Valuation lies…
December 6, 2019My second rant, as sensible cynic, is to highlight a few common features that surface in a business valuation or business exit process:
- Valuations / listing prices are based on a small pool of transaction evidence. Only a very small number of businesses actually sell, yet we use the statistics to value all businesses. Maybe valuations are skewed towards the ones that actually sold.
- Everyone reverts to a basic formula of 3 times profit. There is no market evidence for this. Neighbour Ned’s business sale a few years ago is probably not relevant
- Rules of Thumb (aka ROT) are like Santa, they are legendary and never seem to age.
- Hindsight is a wonderful invention. Take a look at recent corporate acquisitions to see what the stock market thinks of value compared to the price paid. Many big acquisitions have turned out to destroy not add value
- Owner expectations are too high (see all items above)

==========

Written task A:
In the valuation post, what basic formula does everyone revert to?

==========

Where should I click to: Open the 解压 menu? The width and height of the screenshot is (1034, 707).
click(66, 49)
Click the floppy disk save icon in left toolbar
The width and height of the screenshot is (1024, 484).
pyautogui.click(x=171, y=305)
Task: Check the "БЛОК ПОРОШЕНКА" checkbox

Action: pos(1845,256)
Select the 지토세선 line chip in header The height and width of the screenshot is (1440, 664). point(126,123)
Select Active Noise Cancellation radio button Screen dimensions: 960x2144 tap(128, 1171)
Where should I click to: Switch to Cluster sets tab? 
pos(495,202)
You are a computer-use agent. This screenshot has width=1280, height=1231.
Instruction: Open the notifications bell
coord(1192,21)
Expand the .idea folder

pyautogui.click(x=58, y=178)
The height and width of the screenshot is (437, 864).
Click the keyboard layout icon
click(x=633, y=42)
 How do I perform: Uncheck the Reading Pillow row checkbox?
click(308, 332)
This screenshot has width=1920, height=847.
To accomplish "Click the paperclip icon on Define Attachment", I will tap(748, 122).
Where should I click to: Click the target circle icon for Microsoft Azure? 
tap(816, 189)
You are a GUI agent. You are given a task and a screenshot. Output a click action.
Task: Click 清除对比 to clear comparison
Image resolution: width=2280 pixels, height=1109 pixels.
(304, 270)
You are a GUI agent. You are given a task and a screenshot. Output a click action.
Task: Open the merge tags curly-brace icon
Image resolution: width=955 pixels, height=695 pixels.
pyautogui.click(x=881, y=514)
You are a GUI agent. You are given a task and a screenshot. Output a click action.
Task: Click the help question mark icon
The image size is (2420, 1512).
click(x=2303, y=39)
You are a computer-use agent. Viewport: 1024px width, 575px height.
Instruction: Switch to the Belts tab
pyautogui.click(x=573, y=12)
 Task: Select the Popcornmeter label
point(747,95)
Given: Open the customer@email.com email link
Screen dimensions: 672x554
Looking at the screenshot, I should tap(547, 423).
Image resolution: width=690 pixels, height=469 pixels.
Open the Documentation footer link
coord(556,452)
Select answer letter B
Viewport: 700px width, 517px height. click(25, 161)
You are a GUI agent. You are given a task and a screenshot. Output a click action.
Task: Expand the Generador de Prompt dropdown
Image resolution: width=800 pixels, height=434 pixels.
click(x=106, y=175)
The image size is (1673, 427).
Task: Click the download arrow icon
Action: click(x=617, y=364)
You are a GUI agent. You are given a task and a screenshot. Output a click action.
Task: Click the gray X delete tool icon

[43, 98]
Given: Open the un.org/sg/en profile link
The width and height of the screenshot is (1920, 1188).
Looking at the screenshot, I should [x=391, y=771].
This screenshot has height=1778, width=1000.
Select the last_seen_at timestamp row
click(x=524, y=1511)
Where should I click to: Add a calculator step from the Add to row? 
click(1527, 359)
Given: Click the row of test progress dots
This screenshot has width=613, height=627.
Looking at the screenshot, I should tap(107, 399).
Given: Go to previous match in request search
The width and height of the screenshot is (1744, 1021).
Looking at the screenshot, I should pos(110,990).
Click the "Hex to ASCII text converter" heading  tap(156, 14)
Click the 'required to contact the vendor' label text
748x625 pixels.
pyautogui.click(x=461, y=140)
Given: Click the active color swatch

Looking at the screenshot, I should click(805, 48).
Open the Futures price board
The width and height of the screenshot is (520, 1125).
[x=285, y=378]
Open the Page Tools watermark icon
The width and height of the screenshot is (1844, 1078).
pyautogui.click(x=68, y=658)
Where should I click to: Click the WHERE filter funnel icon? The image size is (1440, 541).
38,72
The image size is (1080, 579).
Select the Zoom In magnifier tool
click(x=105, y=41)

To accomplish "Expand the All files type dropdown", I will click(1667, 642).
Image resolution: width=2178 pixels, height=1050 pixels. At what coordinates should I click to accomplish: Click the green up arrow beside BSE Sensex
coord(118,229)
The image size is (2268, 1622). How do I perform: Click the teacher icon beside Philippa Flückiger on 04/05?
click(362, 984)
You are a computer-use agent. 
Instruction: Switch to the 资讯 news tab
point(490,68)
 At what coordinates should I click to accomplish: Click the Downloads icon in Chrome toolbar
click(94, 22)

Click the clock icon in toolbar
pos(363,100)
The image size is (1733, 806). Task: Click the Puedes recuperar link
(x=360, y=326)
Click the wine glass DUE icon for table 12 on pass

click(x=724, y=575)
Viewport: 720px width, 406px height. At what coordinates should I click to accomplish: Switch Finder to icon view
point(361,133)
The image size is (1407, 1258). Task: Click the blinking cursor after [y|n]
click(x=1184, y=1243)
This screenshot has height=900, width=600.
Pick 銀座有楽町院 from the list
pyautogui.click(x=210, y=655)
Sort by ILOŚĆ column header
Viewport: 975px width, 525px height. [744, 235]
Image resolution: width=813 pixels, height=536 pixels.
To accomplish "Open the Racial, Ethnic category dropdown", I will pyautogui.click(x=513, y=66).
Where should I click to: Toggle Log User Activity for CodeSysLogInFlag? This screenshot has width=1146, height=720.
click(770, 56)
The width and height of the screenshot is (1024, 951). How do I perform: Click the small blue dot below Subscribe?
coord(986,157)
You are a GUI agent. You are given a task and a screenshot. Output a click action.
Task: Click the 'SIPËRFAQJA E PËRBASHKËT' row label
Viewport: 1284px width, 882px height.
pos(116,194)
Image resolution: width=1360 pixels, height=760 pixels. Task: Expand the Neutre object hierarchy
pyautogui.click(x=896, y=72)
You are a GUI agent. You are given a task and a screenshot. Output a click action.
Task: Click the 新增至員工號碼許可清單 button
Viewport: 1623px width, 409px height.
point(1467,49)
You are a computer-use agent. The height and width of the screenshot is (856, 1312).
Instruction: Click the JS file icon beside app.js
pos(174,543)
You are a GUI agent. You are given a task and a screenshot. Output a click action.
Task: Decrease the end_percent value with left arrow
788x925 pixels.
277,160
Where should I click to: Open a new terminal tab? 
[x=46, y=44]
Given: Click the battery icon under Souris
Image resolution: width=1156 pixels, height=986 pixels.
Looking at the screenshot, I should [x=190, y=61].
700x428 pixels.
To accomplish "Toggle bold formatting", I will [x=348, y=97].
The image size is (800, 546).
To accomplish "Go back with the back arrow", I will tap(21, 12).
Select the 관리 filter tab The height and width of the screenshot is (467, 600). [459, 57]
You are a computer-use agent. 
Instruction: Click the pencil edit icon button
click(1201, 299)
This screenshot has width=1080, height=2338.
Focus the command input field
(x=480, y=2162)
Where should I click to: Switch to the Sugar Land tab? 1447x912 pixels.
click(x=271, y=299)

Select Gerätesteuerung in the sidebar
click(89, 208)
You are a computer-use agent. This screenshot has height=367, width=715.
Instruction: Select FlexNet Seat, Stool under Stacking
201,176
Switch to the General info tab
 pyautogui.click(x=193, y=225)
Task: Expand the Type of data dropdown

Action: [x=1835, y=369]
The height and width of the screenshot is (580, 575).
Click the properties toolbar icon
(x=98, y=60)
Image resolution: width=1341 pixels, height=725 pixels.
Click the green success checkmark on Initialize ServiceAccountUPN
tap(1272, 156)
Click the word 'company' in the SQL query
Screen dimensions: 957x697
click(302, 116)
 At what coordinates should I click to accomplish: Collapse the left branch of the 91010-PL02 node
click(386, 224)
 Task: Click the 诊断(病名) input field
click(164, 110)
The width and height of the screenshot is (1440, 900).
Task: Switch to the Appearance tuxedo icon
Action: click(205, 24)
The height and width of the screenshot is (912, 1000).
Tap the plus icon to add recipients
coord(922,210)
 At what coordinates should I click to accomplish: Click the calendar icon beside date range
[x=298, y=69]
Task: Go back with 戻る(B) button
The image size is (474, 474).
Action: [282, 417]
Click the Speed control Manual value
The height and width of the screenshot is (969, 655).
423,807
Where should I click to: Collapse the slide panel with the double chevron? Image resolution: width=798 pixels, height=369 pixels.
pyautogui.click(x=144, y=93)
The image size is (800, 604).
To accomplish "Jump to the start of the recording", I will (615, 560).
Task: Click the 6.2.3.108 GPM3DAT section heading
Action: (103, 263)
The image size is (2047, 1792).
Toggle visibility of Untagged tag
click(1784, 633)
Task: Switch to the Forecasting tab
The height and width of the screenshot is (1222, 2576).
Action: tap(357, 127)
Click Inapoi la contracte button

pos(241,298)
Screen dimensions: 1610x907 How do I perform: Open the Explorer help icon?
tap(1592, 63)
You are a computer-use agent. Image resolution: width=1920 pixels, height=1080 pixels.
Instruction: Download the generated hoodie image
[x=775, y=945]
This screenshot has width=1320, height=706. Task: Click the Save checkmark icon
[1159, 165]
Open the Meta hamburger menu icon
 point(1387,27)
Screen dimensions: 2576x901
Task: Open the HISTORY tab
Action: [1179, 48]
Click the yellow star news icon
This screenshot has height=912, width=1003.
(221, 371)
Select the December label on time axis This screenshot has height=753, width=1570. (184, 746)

==========

Written task B:
Give everything in the rows from their first line down to the line containing "Action: pos(1845,256)" as a JSON list of strings, one string per line, with blank lines left out.

Task output A:
Everyone reverts to 3 times profit.

Task output B:
[
  "Where should I click to: Open the 解压 menu? The width and height of the screenshot is (1034, 707).",
  "click(66, 49)",
  "Click the floppy disk save icon in left toolbar",
  "The width and height of the screenshot is (1024, 484).",
  "pyautogui.click(x=171, y=305)",
  "Task: Check the \"БЛОК ПОРОШЕНКА\" checkbox",
  "Action: pos(1845,256)"
]